Testifying before a key committee of the European Parliament, Robert Bradtke, the U.S. co-chair of the OSCE Minsk Group, reiterated international mediators’ hopes that the Armenian and Azerbaijani presidents will reach a framework agreement at their upcoming meeting in Kazan, Russia.
“As we move from this stage of the process -- from negotiations to agreement, to implementation -- I think there will be more room for all countries to do more, to have a larger role in supporting the peace process. And I think that’s certainly true for the European Union,” he said.
“As we move into the implementation phase, there will be a continuum of actions ranging from confidence-building measures, person-to-person contacts, dialogue between the sides to the harder-edged issues, that would come at the end of the process, of resettlement, reconstruction. Those are all issues that I think the European Union will have a significant role in as the time comes,” added Bradtke.
Bradtke’s French opposite number, Bernard Fassier, likewise stressed the EU’s “absolutely decisive” role in the next stages of the peace process as he spoke during hearings on the Karabakh dispute organized by the European Parliament’s Committee on Foreign Affairs.
Bradtke, Fassier and the Minsk Group’s third co-chair, Igor Popov of Russia, toured the conflict zone last week to discuss preparations for the Kazan summit tentatively scheduled for June 25. The visit was followed by a meeting of the Armenian, Azerbaijani and Russian foreign ministers in Moscow.
Official Baku and Yerevan said afterwards that the conflicting parties significantly narrowed their differences on the basic principles of a Karabakh settlement proposed by the mediating powers.
According to Fassier, the mediators expect the parties to “consolidate the progress in a written form in the nearest future.”
The basic principles were first formally presented to Armenia and Azerbaijan in Madrid in late 2007. They have has since undergone several modifications aimed at making them more acceptable to both sides.
The document calls for a gradual settlement that would start with the liberation of Azerbaijani districts around Karabakh that were occupied by Karabakh Armenian forces during the 1991-1994 war. In return, the dispute territory’s predominantly Armenian population would be able to determine its final status in a future referendum.
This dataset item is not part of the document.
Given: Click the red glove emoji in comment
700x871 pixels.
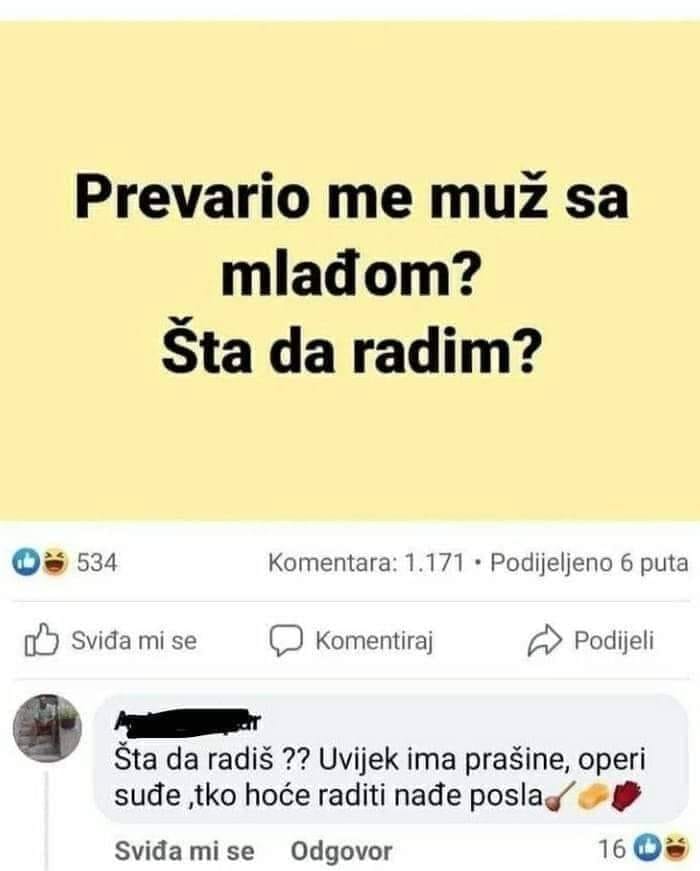Looking at the screenshot, I should [627, 795].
The conflicting parties have disagreed on some crucial details of this peace framework, which are still not made public by the mediators. Bradke and Fassier refused to elaborate on them during the hearings.
But the French negotiator did specify that the Madrid document was “4-5 pages long” and contained 14 concrete principles. “This was welcomed in early 2008 by both sides,” he told EU lawmakers. “Unfortunately, the international recognition of the independence of Kosovo made Azerbaijan anxious and during the whole year 2008 we had difficulties with Azerbaijan. But in 2009 we made a lot of progress and we thought we were about to reach a breakthrough.”
Fassier said the breakthrough did not materialize because Armenia rejected a modified version of the basic principles in early 2010. He added that chances of an Armenian-Azerbaijani peace deal again increased after Presidents Serzh Sarkisian and Ilham Aliyev made “some progress” at their last meeting held in the Russian city of Sochi last March.
Foreign Minister Edward Nalbandian said last week that the latest version of the basic principles discussed at Sochi is largely acceptable to the Armenian side.